Who Changed the Term “Nakba” into a Symbol of Arab Victimization?

April 19 2019

In contemporary Palestinian discourse, not to mention that of the Palestinians’ Western supporters, the creation of the state of Israel is known as the Nakba, or catastrophe—sometimes explicitly compared with the Holocaust. The very term has come to form a central element in a narrative of passive Palestinian suffering at Jewish hands. But when the Syrian historian Constantin Zureiq first used the term with regard to the events of 1948, he meant something quite different, and those responsible for changing its meaning were none other than Israelis. Raphael Bouchnik-Chen explains:

In his 1948 pamphlet The Meaning of the Disaster (Ma’na al-Nakba), Zureiq attributed the Palestinian/Arab flight to the stillborn pan-Arab assault on the nascent Jewish state rather than to a premeditated Zionist design to disinherit the Palestinian Arabs. “We [Arabs] must admit our mistakes,” [he wrote], “and recognize the extent of our responsibility for the disaster that is our lot.” . . . In a later book, The Meaning of the Catastrophe Anew, published after the June 1967 war, he defined that latest defeat as a “Nakba,” . . . since—just as in 1948—it was a self-inflicted disaster emanating from the Arab world’s failure to confront Zionism. . . .

It was only in the late 1980s that it began to be widely perceived as an Israeli-inflicted injustice. Ironically, it was a group of politically engaged, self-styled Israeli “new historians” who provided the Palestinian national movement with perhaps its best propaganda tool by turning the saga of Israel’s birth upside down, with aggressors turned into hapless victims, and vice-versa, on the basis of massive misrepresentation of archival evidence.

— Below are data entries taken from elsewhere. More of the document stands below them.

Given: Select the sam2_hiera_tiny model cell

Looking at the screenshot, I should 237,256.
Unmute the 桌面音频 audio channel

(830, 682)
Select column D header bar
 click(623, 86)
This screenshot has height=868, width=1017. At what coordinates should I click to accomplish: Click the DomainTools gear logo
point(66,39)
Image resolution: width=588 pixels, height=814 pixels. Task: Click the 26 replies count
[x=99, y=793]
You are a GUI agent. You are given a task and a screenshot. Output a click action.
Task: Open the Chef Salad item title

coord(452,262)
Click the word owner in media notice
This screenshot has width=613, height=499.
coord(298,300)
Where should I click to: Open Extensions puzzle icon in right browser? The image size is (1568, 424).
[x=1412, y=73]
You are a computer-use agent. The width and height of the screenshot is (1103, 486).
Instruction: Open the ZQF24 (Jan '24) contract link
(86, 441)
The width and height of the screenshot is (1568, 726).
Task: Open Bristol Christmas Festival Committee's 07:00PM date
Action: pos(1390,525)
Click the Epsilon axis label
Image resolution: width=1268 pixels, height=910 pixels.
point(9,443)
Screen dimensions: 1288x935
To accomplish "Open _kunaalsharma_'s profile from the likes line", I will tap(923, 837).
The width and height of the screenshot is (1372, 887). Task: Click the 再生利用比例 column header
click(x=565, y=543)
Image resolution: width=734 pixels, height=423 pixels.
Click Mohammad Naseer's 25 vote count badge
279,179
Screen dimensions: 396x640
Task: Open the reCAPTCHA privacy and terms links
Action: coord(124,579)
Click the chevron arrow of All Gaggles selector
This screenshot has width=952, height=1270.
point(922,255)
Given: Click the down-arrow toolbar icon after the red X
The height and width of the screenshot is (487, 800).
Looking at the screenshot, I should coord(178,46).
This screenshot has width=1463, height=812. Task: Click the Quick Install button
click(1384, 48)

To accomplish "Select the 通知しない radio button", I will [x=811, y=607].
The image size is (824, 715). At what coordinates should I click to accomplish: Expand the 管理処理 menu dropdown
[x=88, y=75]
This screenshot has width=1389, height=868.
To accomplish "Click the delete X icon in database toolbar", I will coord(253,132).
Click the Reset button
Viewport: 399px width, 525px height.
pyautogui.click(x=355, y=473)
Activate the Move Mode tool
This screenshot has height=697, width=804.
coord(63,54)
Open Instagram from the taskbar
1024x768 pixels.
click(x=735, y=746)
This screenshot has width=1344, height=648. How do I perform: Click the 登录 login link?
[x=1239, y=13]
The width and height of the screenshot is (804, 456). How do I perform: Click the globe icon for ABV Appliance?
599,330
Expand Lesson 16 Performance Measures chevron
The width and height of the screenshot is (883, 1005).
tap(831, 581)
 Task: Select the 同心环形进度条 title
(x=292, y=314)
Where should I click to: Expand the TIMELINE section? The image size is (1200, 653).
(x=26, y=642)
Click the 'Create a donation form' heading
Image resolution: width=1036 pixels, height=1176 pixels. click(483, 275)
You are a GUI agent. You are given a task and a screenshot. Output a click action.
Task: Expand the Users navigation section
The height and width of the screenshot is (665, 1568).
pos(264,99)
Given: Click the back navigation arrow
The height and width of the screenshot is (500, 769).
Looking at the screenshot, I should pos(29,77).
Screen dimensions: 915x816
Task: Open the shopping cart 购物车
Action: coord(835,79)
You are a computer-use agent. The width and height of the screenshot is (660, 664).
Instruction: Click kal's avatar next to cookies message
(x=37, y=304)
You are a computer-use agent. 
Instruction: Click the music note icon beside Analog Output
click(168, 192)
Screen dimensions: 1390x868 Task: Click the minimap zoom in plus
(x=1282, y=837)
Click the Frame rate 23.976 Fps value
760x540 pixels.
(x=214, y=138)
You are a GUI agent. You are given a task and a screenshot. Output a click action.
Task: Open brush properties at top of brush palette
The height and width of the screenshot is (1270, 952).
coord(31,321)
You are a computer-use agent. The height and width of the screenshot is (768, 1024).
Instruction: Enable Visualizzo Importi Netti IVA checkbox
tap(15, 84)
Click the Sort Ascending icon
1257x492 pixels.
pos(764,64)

While earlier generations of Palestinian academics and intellectuals had refrained from exploring the origins of the 1948 defeat, the PLO chairman Yasir Arafat, who was brought to Gaza and the West Bank as part of the 1993 Oslo Accords and was allowed to establish his Palestinian Authority (PA) in parts of those territories, grasped the immense potential of reincarnating the Nakba as a symbol of Palestinian victimhood rather than a self-inflicted disaster. In 1998, he proclaimed May 15 a national day of remembrance of the Nakba. In subsequent years, “Nakba Day” has become an integral component of the Palestinian national narrative and the foremost event commemorating their 1948 “catastrophe.”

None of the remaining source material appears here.